Budgies are supposed to be boring, manageable pets. I have no doubt that when my extremely busy parents took me to the pet shop and let me pick out a bird for my seventh birthday, they imagined they were swerving the time commitment of looking after a cat, or a dog, or even a rabbit when I lost interest.
But the neon-yellow lutino budgerigar that I took home with me was not your average featherball. Brighton Yellow, as I named him with typical seven-year-old sophistication, was an absolute riot who would not be confined to his cage. He was proof that you often get more than you bargain for when you adopt a pet.
Brighton was unusually intelligent and eternally desperate for novelty and stimulation. Once my patient father had tamed him, getting him comfortable with sitting on our hands and letting us boop his feathered head with a finger, he would ride around on my shoulder like a miniature parrot. After I got home from school, he would shout at me until I let him out of his cage – and then he would hang around the house with me, chattering in my ear.
He talked constantly. He would imitate my mum yelling at my brother and me to get our shoes on. He would interrupt my parents’ dinner parties with: “Right! That’s enough!” Whenever you tried to put his cover on his cage for the night, he would go: “Good morning! Good morning!” with increasing desperation until he accepted, eventually, that it was time to sleep.
I spent countless hours teaching this little bird how to do stuff. My parents worked hard and the bird and I would fill the hours between the end of school and dinner time with gossip and play; I would tell him my troubles and he would tilt his head and reply: “Oh dear” – or, more often, some incongruous phrase that he had learned.
I also taught him to play football with a little ball with a bell in it.
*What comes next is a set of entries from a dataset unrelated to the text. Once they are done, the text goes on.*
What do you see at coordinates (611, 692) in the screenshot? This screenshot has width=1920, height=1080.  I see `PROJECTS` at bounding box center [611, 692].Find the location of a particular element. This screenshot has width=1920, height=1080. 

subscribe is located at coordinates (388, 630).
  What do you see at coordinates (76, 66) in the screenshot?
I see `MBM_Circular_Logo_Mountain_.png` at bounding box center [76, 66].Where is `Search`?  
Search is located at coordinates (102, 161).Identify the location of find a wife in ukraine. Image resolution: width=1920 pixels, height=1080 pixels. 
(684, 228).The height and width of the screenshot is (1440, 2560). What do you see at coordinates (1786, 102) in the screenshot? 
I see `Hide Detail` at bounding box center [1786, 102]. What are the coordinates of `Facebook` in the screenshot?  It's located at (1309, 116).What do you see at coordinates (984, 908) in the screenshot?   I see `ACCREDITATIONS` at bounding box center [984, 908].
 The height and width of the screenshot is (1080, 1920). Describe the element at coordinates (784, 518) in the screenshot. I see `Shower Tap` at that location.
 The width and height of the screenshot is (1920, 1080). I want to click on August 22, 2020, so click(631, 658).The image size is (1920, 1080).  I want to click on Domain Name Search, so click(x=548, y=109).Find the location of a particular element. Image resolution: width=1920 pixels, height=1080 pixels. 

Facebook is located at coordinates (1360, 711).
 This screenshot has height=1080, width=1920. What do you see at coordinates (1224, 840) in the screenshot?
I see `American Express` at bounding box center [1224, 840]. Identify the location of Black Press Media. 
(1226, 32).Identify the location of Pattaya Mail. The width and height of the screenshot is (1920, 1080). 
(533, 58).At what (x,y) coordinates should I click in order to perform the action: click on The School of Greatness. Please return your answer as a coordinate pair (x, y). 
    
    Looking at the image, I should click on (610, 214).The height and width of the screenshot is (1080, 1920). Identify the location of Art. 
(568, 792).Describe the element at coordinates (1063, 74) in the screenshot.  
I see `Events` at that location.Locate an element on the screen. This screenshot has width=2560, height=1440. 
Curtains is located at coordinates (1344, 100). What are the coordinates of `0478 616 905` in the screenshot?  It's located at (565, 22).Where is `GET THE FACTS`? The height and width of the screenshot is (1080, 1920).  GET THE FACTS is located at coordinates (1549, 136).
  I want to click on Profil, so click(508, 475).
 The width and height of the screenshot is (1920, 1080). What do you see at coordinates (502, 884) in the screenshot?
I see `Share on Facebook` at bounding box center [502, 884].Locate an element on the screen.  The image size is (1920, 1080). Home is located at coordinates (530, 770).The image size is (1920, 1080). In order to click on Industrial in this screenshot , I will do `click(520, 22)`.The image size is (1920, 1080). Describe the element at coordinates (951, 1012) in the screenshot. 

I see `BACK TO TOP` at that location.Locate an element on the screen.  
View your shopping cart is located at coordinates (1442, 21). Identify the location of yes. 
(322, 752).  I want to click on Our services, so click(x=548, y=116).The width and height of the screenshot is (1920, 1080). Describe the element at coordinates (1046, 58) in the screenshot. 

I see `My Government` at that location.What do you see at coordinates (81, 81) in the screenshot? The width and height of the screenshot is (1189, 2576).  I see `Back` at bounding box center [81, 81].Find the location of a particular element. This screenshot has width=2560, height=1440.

He would chase it with his beak and I would flick it with my fingers; I taught him to yell: “Gooooal!” when he got it through the tiny goal I made for him. (If you are sceptical, behold all these birds learning to play basketball.)
I never did teach him how to fly, however. Tragically, for a bird, he was a catastrophically incompetent flyer, flapping wildly in random directions. Once, I had to rescue him swiftly after he plopped into a (thankfully cold) soup pot on the stove. Another time, my dad caught him out of the air like a feathery baseball as he careered towards the lit fireplace. Despite these kamikaze incidents, he lived much longer than most budgies, becoming a senile little dude who muttered to himself and wore one of his cage toys like a hat over his eyes.
Shortly after his 10th birthday, just before I turned 17, I left home. Brighton died a week later – from a broken heart, I believe. Naturally, I was devastated. I never got another bird – not just because I have cats now, but because I don’t think any other budgie would live up to his legend.